The ‘WGCNA’ R (15) package was used to construct a WGCNA network for the GSE140829 and GSE63060 datasets to identify gene modules associated with MCI. We selected the top 50% of genes exhibiting the greatest variation as input for the analysis, determined the optimal soft threshold based on the scale-free topological structure criterion, and then constructed a weighted adjacency matrix and a topological overlap matrix. Hierarchical clustering was performed using a similarity threshold of 0.85, and modules containing more than 20 genes were identified and marked with unique colors. Further optimization analysis focused on modules that were significantly associated with the phenotype.

2.7 Functional enrichment analysis and GeneMANIA analysis

Cluster analysis package (16) and the pathview package (17) were used for Gene Ontology (GO) analysis and Kyoto Encyclopedia of Genes and Genomes (KEGG) pathway analysis. Gene Ontology functional enrichment analysis includes molecular functional analysis [MF], biological process analysis [BP], and cellular component analysis [CC]. The analysis of KEGG was used to identify important pathways for gene enrichment. GeneMANIA² is a web-based tool that provides protein and genetic interaction information (18). By using GeneMANIA, interactions at the gene and protein expression levels were identified.

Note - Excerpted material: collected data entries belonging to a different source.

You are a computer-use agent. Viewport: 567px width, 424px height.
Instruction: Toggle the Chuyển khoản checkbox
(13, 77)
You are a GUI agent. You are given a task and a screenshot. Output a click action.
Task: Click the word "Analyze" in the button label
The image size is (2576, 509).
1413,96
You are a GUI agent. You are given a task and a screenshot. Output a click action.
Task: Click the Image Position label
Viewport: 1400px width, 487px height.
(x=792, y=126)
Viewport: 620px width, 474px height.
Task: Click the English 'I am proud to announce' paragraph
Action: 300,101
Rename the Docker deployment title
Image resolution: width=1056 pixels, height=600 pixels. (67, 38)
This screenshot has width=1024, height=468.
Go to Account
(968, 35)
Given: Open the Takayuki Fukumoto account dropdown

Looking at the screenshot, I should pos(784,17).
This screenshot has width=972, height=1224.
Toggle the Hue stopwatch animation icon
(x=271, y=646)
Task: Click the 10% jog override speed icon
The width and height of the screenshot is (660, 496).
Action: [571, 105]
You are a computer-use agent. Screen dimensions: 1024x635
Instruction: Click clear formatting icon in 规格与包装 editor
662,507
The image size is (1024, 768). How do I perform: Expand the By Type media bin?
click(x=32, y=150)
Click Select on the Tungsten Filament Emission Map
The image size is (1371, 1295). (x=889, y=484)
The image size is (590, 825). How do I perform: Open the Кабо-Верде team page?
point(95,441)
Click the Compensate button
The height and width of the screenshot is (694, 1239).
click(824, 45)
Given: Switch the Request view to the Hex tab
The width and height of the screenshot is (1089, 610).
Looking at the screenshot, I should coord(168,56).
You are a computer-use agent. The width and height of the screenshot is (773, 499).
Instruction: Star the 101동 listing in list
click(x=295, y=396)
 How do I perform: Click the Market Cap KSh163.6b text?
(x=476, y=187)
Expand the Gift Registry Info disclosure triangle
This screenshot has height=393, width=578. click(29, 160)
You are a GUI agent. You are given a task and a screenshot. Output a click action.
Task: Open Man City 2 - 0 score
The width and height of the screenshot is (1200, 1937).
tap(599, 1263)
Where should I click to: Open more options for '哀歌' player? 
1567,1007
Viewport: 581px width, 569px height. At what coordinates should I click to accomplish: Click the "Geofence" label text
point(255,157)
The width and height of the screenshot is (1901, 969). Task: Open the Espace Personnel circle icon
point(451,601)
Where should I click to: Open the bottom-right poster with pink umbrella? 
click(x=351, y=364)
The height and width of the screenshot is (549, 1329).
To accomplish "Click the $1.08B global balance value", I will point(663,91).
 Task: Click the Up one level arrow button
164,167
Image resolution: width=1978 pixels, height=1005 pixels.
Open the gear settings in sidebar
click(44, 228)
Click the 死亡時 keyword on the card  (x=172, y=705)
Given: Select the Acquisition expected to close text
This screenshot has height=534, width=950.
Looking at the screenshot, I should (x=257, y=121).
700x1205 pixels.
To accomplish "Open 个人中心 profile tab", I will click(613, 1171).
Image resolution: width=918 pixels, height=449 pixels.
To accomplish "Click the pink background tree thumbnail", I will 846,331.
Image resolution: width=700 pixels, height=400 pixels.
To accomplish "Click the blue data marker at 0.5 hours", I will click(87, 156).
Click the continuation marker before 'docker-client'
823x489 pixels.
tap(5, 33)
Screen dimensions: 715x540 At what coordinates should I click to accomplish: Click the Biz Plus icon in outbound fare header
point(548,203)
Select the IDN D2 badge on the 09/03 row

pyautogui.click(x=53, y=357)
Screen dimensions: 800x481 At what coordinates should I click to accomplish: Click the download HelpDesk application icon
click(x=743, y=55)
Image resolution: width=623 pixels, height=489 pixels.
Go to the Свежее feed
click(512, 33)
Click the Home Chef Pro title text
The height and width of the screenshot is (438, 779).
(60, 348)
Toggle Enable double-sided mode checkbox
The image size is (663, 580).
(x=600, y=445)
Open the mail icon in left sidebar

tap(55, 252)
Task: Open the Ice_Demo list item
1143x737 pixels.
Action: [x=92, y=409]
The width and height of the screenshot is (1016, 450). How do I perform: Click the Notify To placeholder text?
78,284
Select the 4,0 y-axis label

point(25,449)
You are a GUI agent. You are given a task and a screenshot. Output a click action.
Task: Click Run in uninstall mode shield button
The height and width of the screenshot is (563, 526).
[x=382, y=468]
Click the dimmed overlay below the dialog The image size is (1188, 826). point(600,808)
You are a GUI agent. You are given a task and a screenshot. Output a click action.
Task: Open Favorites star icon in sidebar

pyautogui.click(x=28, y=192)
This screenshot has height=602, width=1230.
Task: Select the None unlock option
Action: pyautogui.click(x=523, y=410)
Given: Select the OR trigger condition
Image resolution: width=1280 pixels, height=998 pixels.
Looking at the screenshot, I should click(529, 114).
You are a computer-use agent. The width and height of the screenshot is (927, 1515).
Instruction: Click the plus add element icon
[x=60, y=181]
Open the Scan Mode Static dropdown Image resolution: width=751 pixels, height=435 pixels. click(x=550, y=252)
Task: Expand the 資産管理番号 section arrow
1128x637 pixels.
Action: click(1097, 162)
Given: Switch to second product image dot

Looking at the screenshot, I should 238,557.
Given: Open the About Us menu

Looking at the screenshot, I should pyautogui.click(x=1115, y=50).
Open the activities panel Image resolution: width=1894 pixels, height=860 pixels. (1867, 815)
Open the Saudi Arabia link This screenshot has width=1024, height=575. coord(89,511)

2.8 Targeted intervention screening

The DSigDB database includes 17,398 drugs and 19,531 drug-related genes, used for screening small molecule targeted drugs (19). The higher the comprehensive score, the closer the association between small molecule drugs and target genes. Small molecule drugs with p < 0.05 and higher comprehensive scores are considered significant (20).

2.9 Molecular docking

Molecular docking verification: 2D structures of the core components, Boldine and piceatannol, were obtained from the PubChem database. NAE1 (1TT5) protein conformational screening was performed in the RCSB PDB database³, and 3D structure in PDB format were downloaded. These structures were imported into PyMol software for water and small molecule ligand removal, and hydrogen addition, charge addition, and nonpolar hydrogen synthesis were performed in Autodock Tools software. Finally, molecular docking was performed.

3 Results

3.1 General information on participants

As shown in Table 1, a total of 2,234 participants were included in the study, including 1,160 in the control group and 1,074 in the MCI group. Statistical analysis of the two groups revealed that age, gender, smoking, education level, monthly household income, living arrangements, mobile phone use, pet ownership, and stress may be factors influencing MCI (p < 0.05).

Table 1

Table 1. General information of the respondents.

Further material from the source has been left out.